### WORK ORDER
Give again, word for word, each line of the data from the first through the one containing "23. (25, 2169)". Pictures stay out.

*** Opening of DATA SHOWN ***

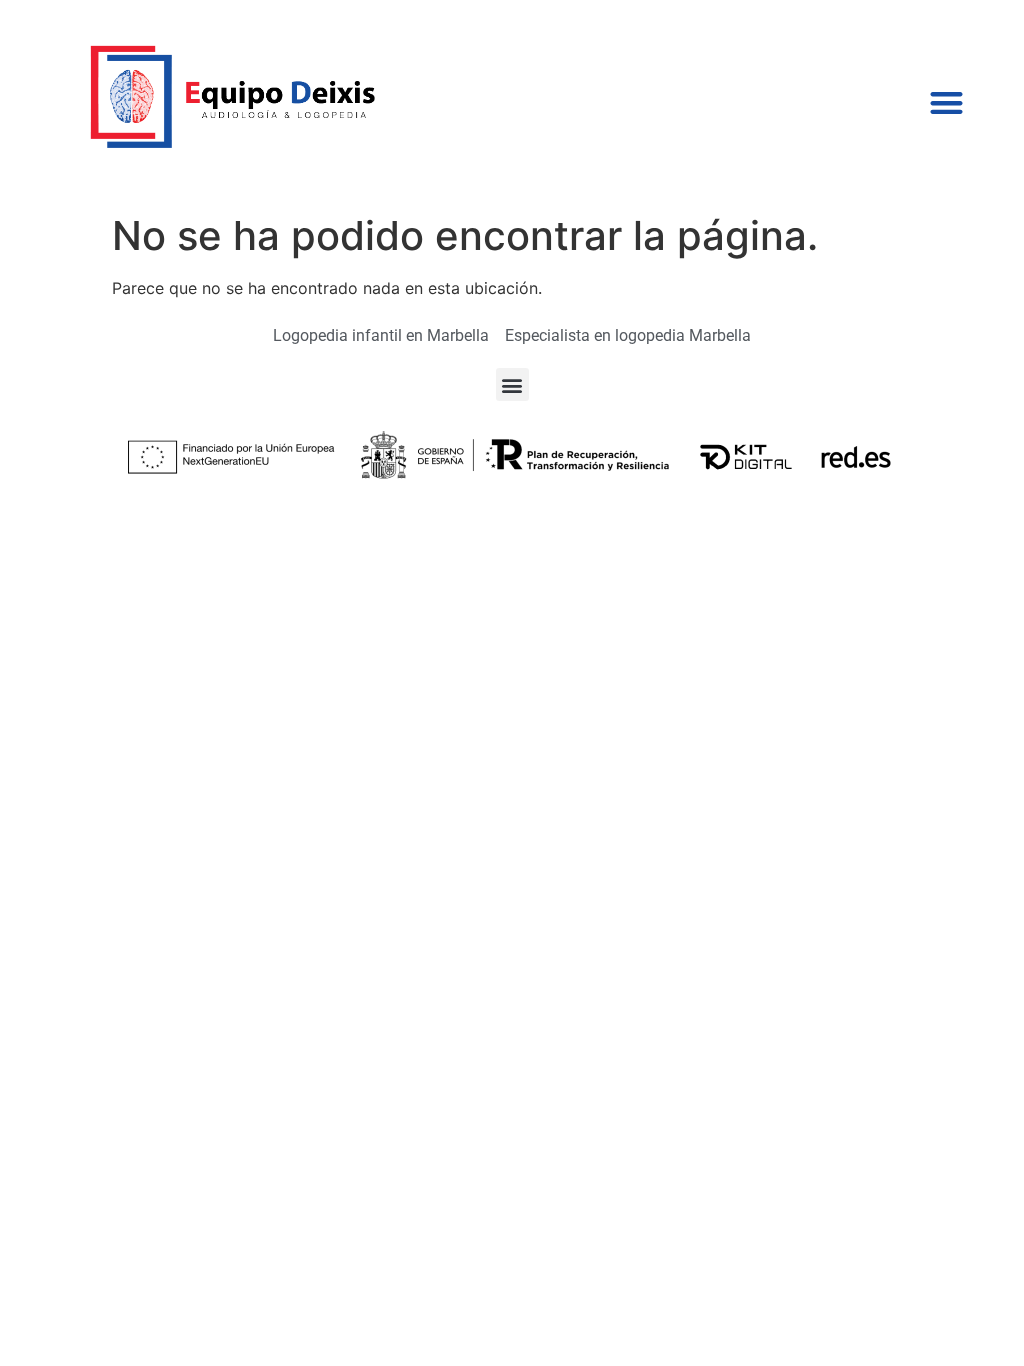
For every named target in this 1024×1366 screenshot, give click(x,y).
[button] (946, 102)
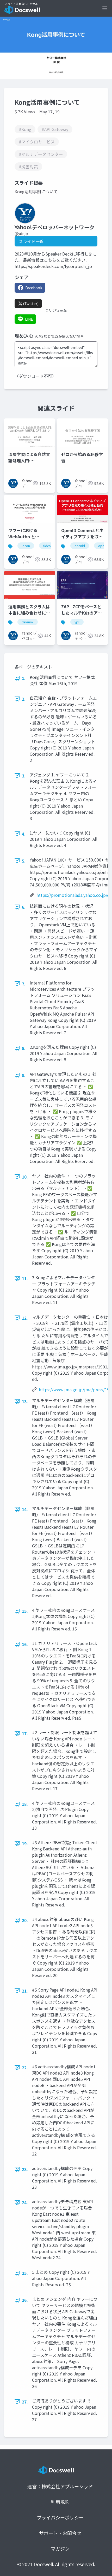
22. (25, 2067)
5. (24, 861)
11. (25, 1278)
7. (24, 984)
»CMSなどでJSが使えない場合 (59, 336)
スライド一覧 (31, 241)
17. (25, 1733)
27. (25, 2402)
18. (25, 1804)
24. (25, 2202)
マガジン (60, 2548)
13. (25, 1401)
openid (79, 545)
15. (25, 1611)
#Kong (25, 129)
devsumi (28, 622)
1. (24, 678)
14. (25, 1509)
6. (24, 907)
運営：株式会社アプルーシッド (60, 2486)
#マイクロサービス (37, 142)
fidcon (48, 545)
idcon (26, 545)
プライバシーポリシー (60, 2517)
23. (25, 2169)
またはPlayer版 (56, 310)
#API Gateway (55, 129)
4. (24, 834)
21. (25, 1991)
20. (25, 1920)
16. (25, 1644)
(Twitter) (31, 303)
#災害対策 (28, 166)
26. (25, 2300)
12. (25, 1318)
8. (24, 1048)
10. (25, 1177)
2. (24, 699)
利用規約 (60, 2501)
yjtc (76, 622)
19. (25, 1843)
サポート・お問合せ (60, 2533)
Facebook (33, 287)
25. (25, 2273)
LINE (29, 319)
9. (24, 1075)
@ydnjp (21, 233)
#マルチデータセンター (41, 154)
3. (24, 776)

*** Close of DATA SHOWN ***

### OUTPUT OF THE EXERCISE
For every named target in this 1024×1366 screenshot, give click(x,y).
[button] (946, 102)
22. (25, 2067)
5. (24, 861)
11. (25, 1278)
7. (24, 984)
»CMSなどでJSが使えない場合 (59, 336)
スライド一覧 (31, 241)
17. (25, 1733)
27. (25, 2402)
18. (25, 1804)
24. (25, 2202)
マガジン (60, 2548)
13. (25, 1401)
openid (79, 545)
15. (25, 1611)
#Kong (25, 129)
devsumi (28, 622)
1. (24, 678)
14. (25, 1509)
6. (24, 907)
運営：株式会社アプルーシッド (60, 2486)
#マイクロサービス (37, 142)
fidcon (48, 545)
idcon (26, 545)
プライバシーポリシー (60, 2517)
23. (25, 2169)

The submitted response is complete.